Boarding is categorically called out by the Joint Commission as a safety hazard. If your facility is repeatedly ignoring or purposefully creating the situation, then I'd suggest dropping a professionally worded but anonymous complaint to the Joint Commission alerting them that they need to do an inspection of your hospital.

Specializes in Urgent Care NP, Emergency Nursing, Camp Nursing.
I'm not an ED nurse, so forgive my ignorance; are ED holding units uncommon? Not necessarily on a different unit/floor, but I've worked a few places as a traveler where we designate a block of ED rooms for boarders and us floor nurses will take them until they get a bed. Doesn't solve the space problem but a few float nurses to manage them would let you focus on your ED patients. But like you said, it sounds like your hospital is satisfied with the way things are, so I doubt suggesting that would get you anywhere.

My department may create these ad hoc when we have 3-4 boarders, but that's rare and usually a result of flu season. If a unit is doing this on a regular basis, that's evidence of a structural throughput problem on the inpatient side. Holding people in the ED should be the exception, not the rule, as many people here have already pointed out - it stresses the department and patients receive sub-standard care.

When I was initially hired, we never had boarders or went on bypass, but then our corporate overlords were a bit overly-enthusiastic during a round of belt-tightening one Fall and closed down an entire med-surg unit and cut the number of ICU beds in half, then wondered why we suddenly went on Bypass on a weekly basis that Winter. There was a smaller med-surg floor that was opened up later, and that was slowly staffed up, but the damage was done.

Since then, we've had issues with holding patients in the ED most winters, but it's usually no more than 1-3 at a time. I have to agree with other posters - if a given department is regularly holding inpatients to the point they have to put pts in the hallways as a matter of course, anonymous tip-offs to both the Joint Commission (or HFAP) and your state's relevant regulatory bodies are definitely in order.

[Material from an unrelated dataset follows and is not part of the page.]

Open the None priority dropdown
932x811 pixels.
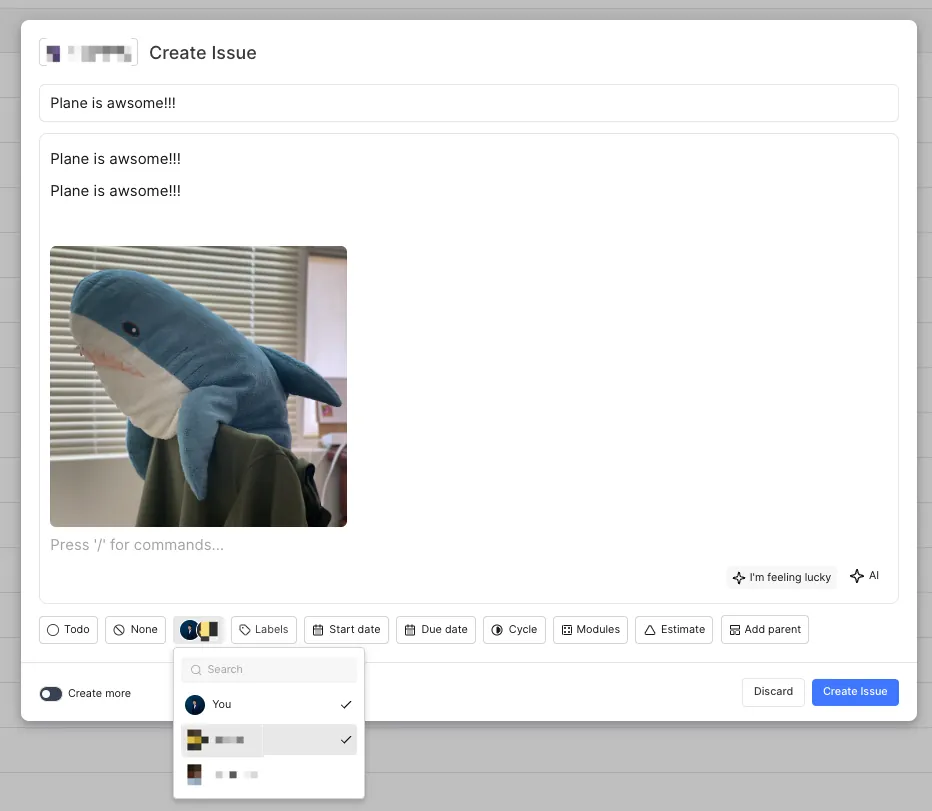[135, 630]

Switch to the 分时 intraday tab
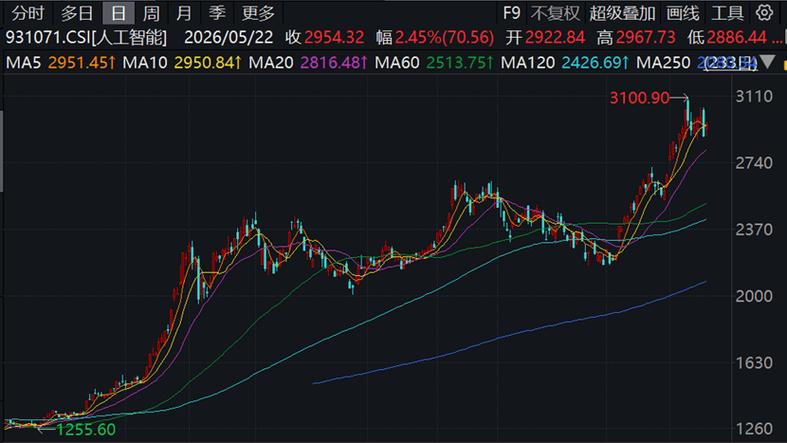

And no, hospitals everywhere aren't as bad as OP's. If my time reading this board has taught me anything, New York is a messed-up place, and NYC is doubly so.

Specializes in ER, ICU.

Yikes, that seems a lot. Hospitals are not like this everywhere. Saying you have it good because your ratios are less bad than before equals- you are lucky to be beaten once a day when we were beaten 5x per day. If I was a sex trafficker this would be called normalization. The fact is, you are not trained to provide the same standard of care of the ICU or tele, and patients will not effectively receive the same level of care. For leadership to expect that is unrealistic and unfair. This sounds like systemic failure and should be treated as such. Leadership should have the integrity to tell you this sucks, and we're sorry, but here's our plan to change it, not- suck it up because it used to be worse. If there is no sign of the situation getting better, I would move on. Good luck.

1 Votes

I work in a busy ER in Southwest Florida. We have 32 rooms but use hallway beds and chairs. We also have a fast track area and a rapid treatment area that is in the waiting area for patients who are not going to be admitted. We see around 240 and up patients a day and we are just now coming into season so those numbers will go up. There are times when we don't have any holds but during the high season months we will hold 30-40 patients. We mainly have them in the hallways unless they are in isolation and then they are in a room. We also use hold nurses which come from the floors or resources pool but sometimes as the ER nurse we do take care of the hold patient.